Directed and adapted by Lee Breuer

From Henrik Ibsen’s play The Doll House

Co-produced by the Museum of Contemporary Art

and Court Theatre

at the Museum of Contemporary Art

220 East Chicago Avenue

Chicago, IL

Call 312-397-4010, tickets $35 - $50

Wednesdays & Thursdays at 7:30 PM

Fridays at 8 PM

Saturdays at 3 & 8 PM

Sundays at 2:30 & 7:30 PM

Running time is 3 hours, 5 minutes with intermission

Through December 18, 2005

You’ll either love or hate Mabou Mines Dollhouse

Director and adapter Lee Breuer’s wild deconstructed take on Ibsen’s classic, The Doll House, left me aggravated, upset with a confusing contradictory reaction. On one hand, I hated this too long, slowly paced, often silly, attack on Ibsen’s classic. On the other hand, I admired the stage craft and innovation presented. This production is an avant-garde ultra-feminist anthem where exaggeration and excess rules supreme.

 Since I couldn’t understand Maude Mitchell’s Nora because she combines squeaky high-pith baby talk with a slurred Norwegian accent, I was unable to follow the action and I quickly lost interest. I’m not alone on this point, at least 6 to 8 people all told me they couldn’t understand her. Better diction from Mitchell would help. This weird take on Ibsen simply seem to mock the work needlessly. The show became boring, tedious and vulgar. That was my feeling just after the show.

dollhouse

However, sometimes a show is so shockingly different, so exotic, so complicated with so much sensory stimulation that it takes time to digest. That is the case here. The more I replay the show in my mind (and it wouldn’t get out of my thoughts for hours), the more I appreciate the genius and creativity presented.

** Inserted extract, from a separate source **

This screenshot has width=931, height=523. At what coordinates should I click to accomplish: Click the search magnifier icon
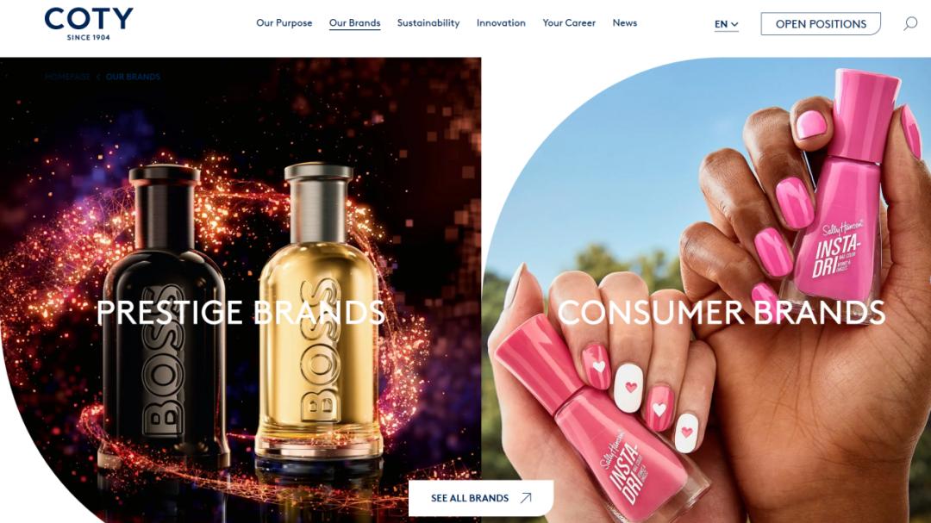(910, 24)
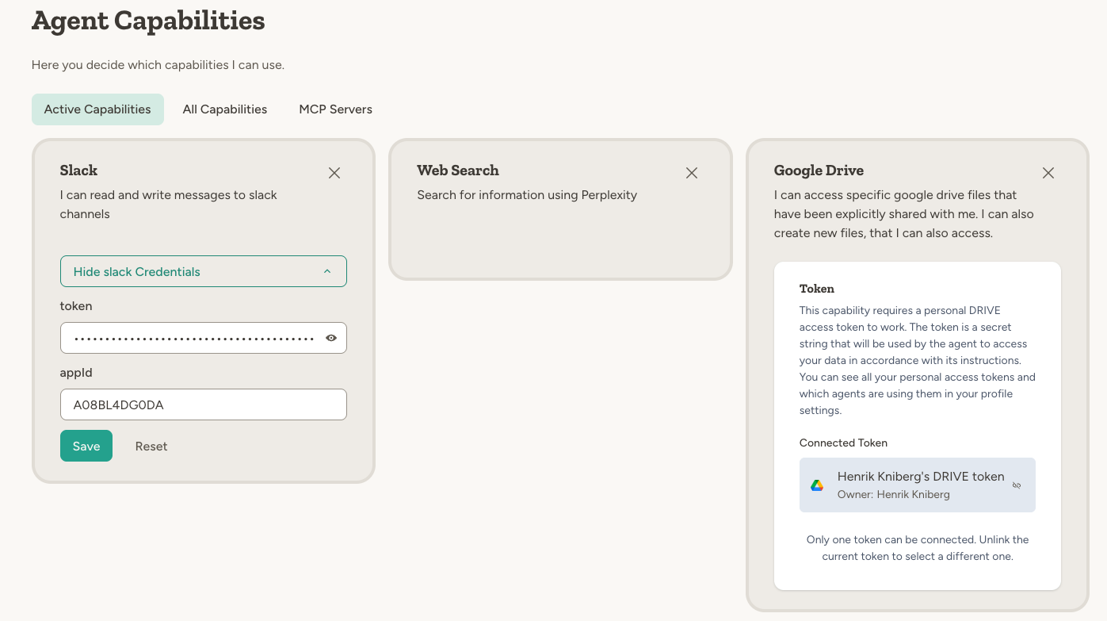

 In order to review Mabou Mines Dollhouse fairly, the old Ben Franklin techniques comes into play. When Franklin couldn’t decide on a course of action, he would write down all the reasons for and all the reasons against and then see how they stack up. That process is in order here.
dollhouse

Reasons for seeing Mabou Mines Dollhouse:

It is an imaginatively provocative, intense extravaganza exclaiming the scale and proportions of size in high-concept reversals. Six-foot woman verses under five foot men, older women verses younger men, small scale furniture and set (a dollhouse) verses normal size sets.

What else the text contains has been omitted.